Dat die waardebepaling iets later op die dag heeft plaatsgevonden dan aanvankelijk bedoeld, heeft overigens voor de patiënt in medisch opzicht geen gevolg kunnen hebben en heeft medisch gezien ook geen invloed kunnen hebben op de kans op herstel.

Het college acht aannemelijk dat verweerster, toen voor het eerst de transplantatie als een reële mogelijkheid ter sprake is gekomen, een foutief lichaamsgewicht in de decursus van patiënt heeft genoteerd. Nu die notering op een later moment gecorrigeerd is als gevolg van de gevolgde veiligheidsprocedure en voor patiënt zonder enig gevolg is gebleven, acht het college dit onnauwkeurig handelen evenmin tuchtrechtelijk verwijtbaar. 
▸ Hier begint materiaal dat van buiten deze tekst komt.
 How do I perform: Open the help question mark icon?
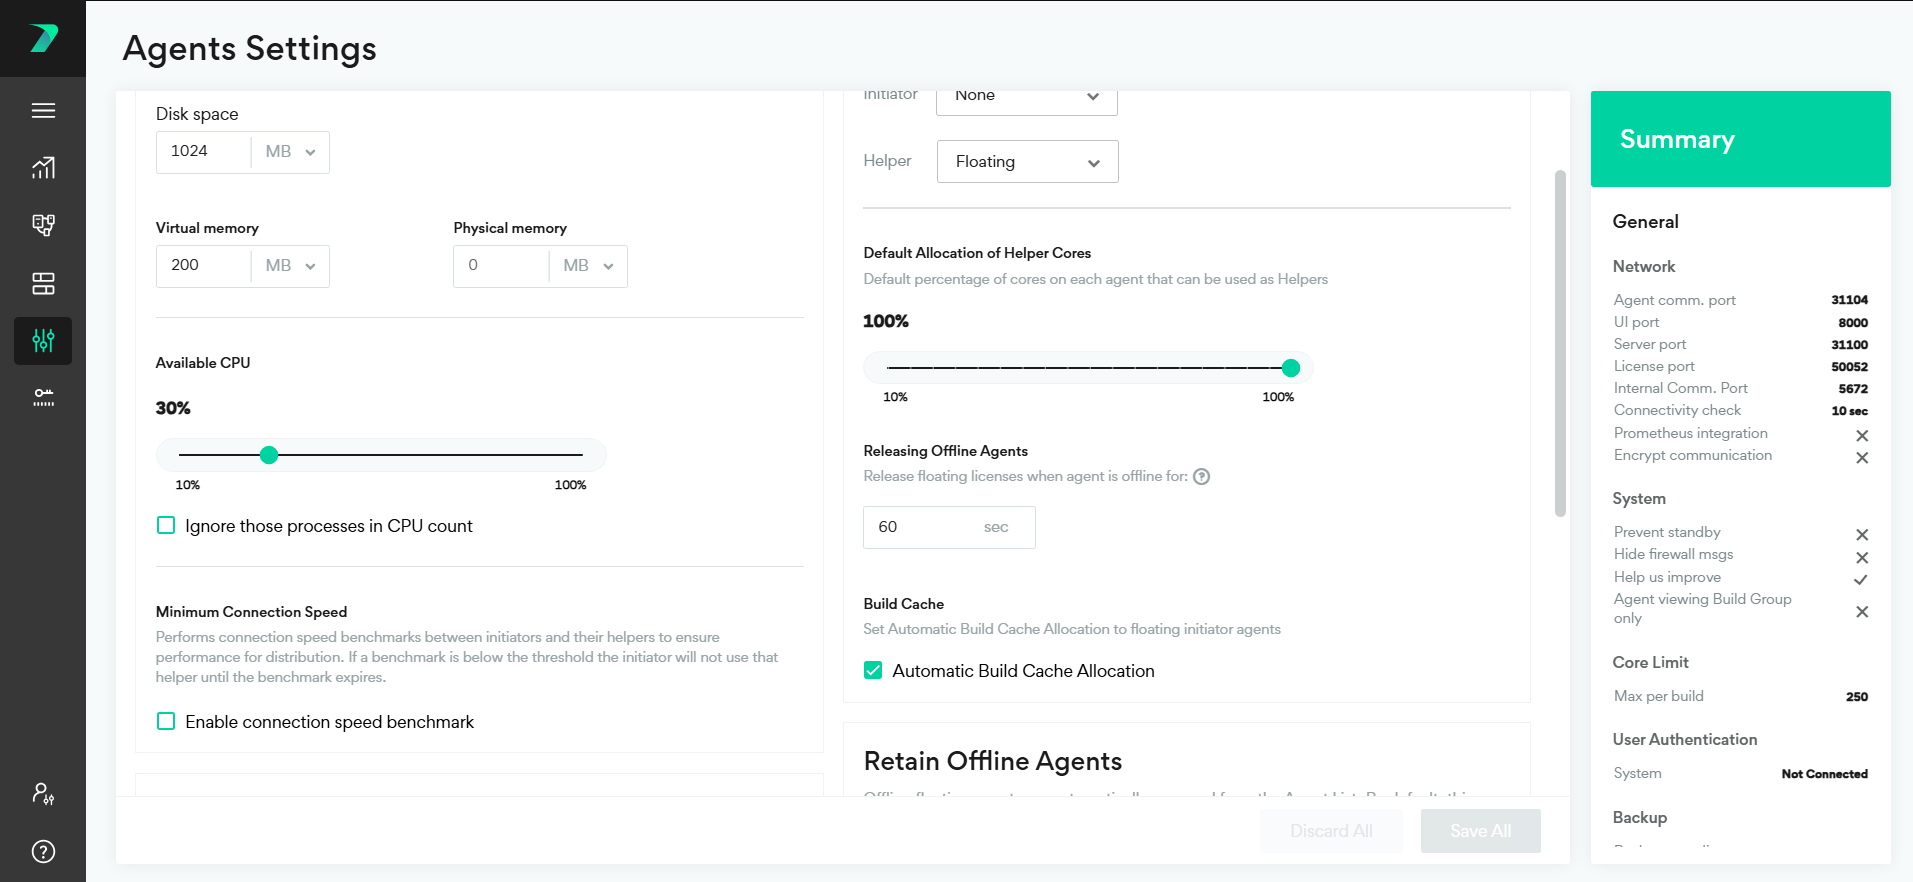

Het college wenst overigens in zijn algemeenheid nog wel op te merken dat uitdrukkelijke  voorlichting aan patiënten over wie de feitelijke hoofdbehandelaar / verantwoordelijke / aanspreekpunt bij de verschillende fasen van de behandeling (operaties) is, aandacht behoeft, zeker wanneer er een overdracht van poliklinische naar klinische behandeling plaatsvindt, er bij een behandeling als deze meerdere artsen betrokken zijn, die ieder hun eigen accent op de behandeling leggen en een ingreep als deze over het algemeen een langdurig verloop kent. Verwarrend voor klaagster zal geweest zijn dat verweerster, goed bedoeld en tekenend voor haar betrokkenheid bij het ziekteproces van patiënt, met een zekere regelmaat patiënt heeft bezocht om te bezien hoe het hem verging. Maar een persoonlijk tuchtrechtelijk verwijt is verweerster, niet zijnde verantwoordelijk voor de klinische periode, daarvan zeker niet te maken.

Het college betreurt de slechte afloop van de behandeling en heeft er begrip voor welke impact de ingrijpende behandeling op patiënt en zijn naasten, met name klaagster, heeft gehad, maar samenvattend dienen de klachtonderdelen om reden als hierboven weergegeven, als zijnde ongegrond te worden afgewezen,

6.  De beslissing

Het college:

 - wijst de klacht af.

Aldus beslist door mr. H.P.H. van Griensven als voorzitter, mr. E.J.M. Walstock-Krens

als lid-jurist, dr. C. van der Heul, A. Pfaff en M. Bonnet als leden-beroepsgenoten, in aanwezigheid van mr. C.W.M. Hillenaar als secretaris en in het openbaar uitgesproken

op 16 mei 2013 in aanwezigheid van de secretaris.